One 18 yr old girl, currently at University told me;
'My skin colour is the first thing i think of when I wake up in the morning, we work on it every day. I'm coming up to marriage age and so I need to be fair, its more attractive for everyone, or I won't get a good match.'
I met others who admitted to having developed depression as a result of these societal pressures built upon the concentration of chemicals in their skin. I was seriously saddened and infuriated at what I heard, but on second examination of the diligently toxic media and beauty industry outputs and the cultural shackles present, it was hardly a revelation. When a girl is born into a world where desirability is equated to the level of melanin in her body, where goodness and beauty and general human worth are directly proportional to the whiteness of your skin and subsequent marriageability, it is little wonder that she will tolerate life threatening side effects from creams and potions in order to validate her existence. Growing up in a land that is disunited in political and religious ideology but is utterly homogenous in its worship of whiteness, is it surprising that young girls fall prey to this crowning of patriarchal oppression?
To thoroughly dissect the historical ironies and moral profanation that this country is enslaved to through these Hitler-esque ideals would require days, but simply, the basis on which the worship of fairness is built stems from historical inequality.

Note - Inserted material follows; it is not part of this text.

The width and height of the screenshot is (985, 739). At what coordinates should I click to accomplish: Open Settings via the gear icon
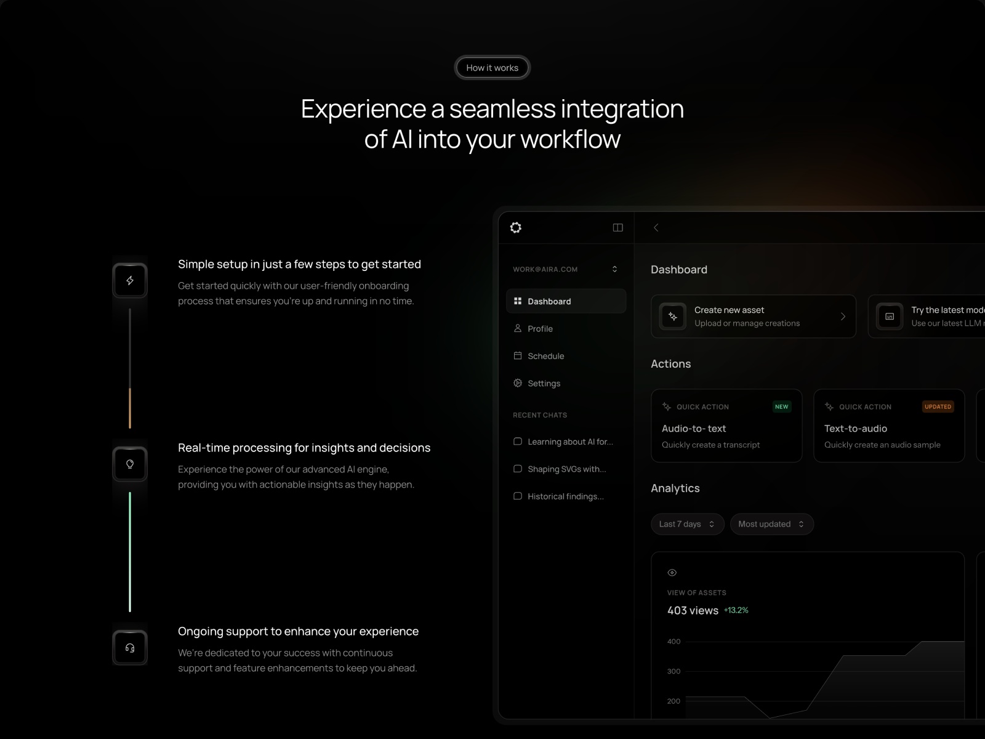(518, 382)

Be it from the association of dark skin with poverty and long hours of working in the sun, or a post colonial psychology in which power and superiority is synonymous with the light skin of the British Raj, it is tragic and sickening that thousands are self propagating a psyche that Nazi's are known for. This naturally leads us into more serious territory than many of the fleeting aesthetic trends we are used to seeing come and go in the beauty world.

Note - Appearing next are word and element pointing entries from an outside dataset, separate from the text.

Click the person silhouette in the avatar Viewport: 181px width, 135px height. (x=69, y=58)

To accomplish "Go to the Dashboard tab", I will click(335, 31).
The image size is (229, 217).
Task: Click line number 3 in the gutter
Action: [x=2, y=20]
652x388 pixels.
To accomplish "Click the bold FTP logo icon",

This phenomenon is sadly not unique to Pakistan. This vitriol is poisoning people worldwide, physically and mentally. Something must be done to heal the age old scarring to basic self esteem and respect, to de-colonise our minds.
If one day I am blessed with a child, I will teach them that there is unique inherent beauty in every single skin colour. That beauty is not confined to complexion, just as their worth is never confined to their physicalities, nor their race or gender.